What you should do → Retype the full text on Irish children's fitness word for word.

Reading text →
_ _ _ _ _ _ _

Our children are falling apart. They are flabbier, less flexible and their carriage is far more crumpled than their European peers. Research among Irish children aged five to 10 shows that more than 40 per cent of Irish children undertake less physical activity than they need.
This research was conducted by Dr Tony Watson, director of the Growth and Development Centre at the University of Limerick (UL). Watson has discovered that Irish children have aerobic fitness levels which are less than 80 per cent of the European average. Obviously this degree of unfitness has serious implications for children's health. With this in mind, the VHI recently launched a campaign designed to encourage children to take more exercise. Go For It is an education programme which has a range of suggested activities. As part of the initiative, an activity poster is being circulated to more than 80,000 homes illustrating various play ideas children can pick and choose from.

_ _ _ _ _ _ _

Stored items:
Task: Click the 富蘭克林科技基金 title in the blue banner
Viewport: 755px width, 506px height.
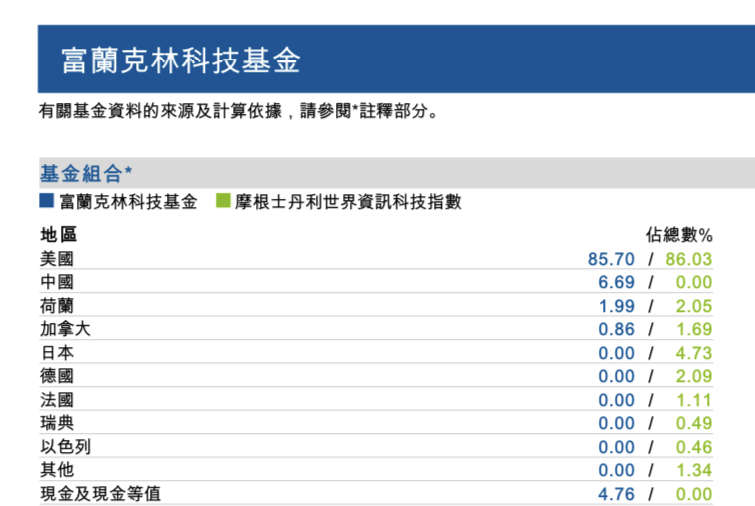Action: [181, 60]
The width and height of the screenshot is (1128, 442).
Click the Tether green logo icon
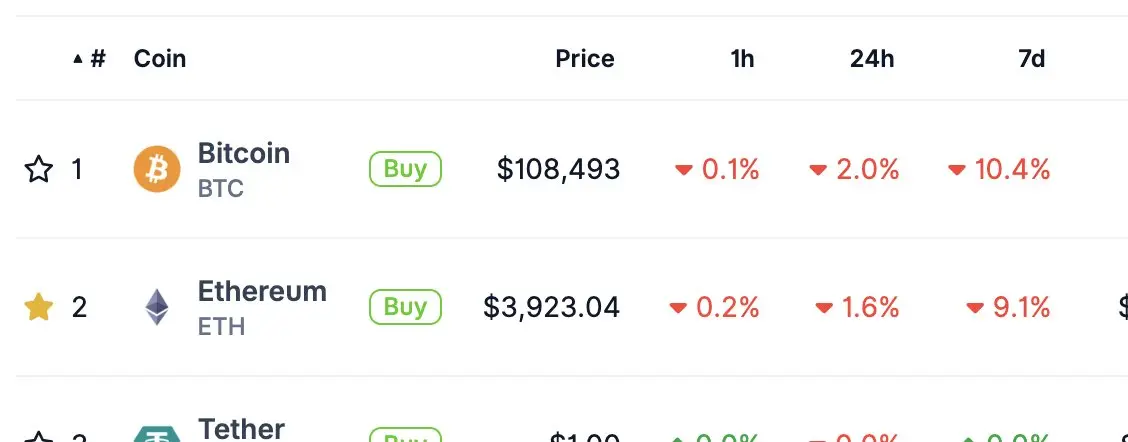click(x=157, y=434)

_ _ _ _ _ _ _

Problem solution →
Our children are falling apart. They are flabbier, less flexible and their carriage is far more crumpled than their European peers. Research among Irish children aged five to 10 shows that more than 40 per cent of Irish children undertake less physical activity than they need.
This research was conducted by Dr Tony Watson, director of the Growth and Development Centre at the University of Limerick (UL). Watson has discovered that Irish children have aerobic fitness levels which are less than 80 per cent of the European average. Obviously this degree of unfitness has serious implications for children's health. With this in mind, the VHI recently launched a campaign designed to encourage children to take more exercise. Go For It is an education programme which has a range of suggested activities. As part of the initiative, an activity poster is being circulated to more than 80,000 homes illustrating various play ideas children can pick and choose from.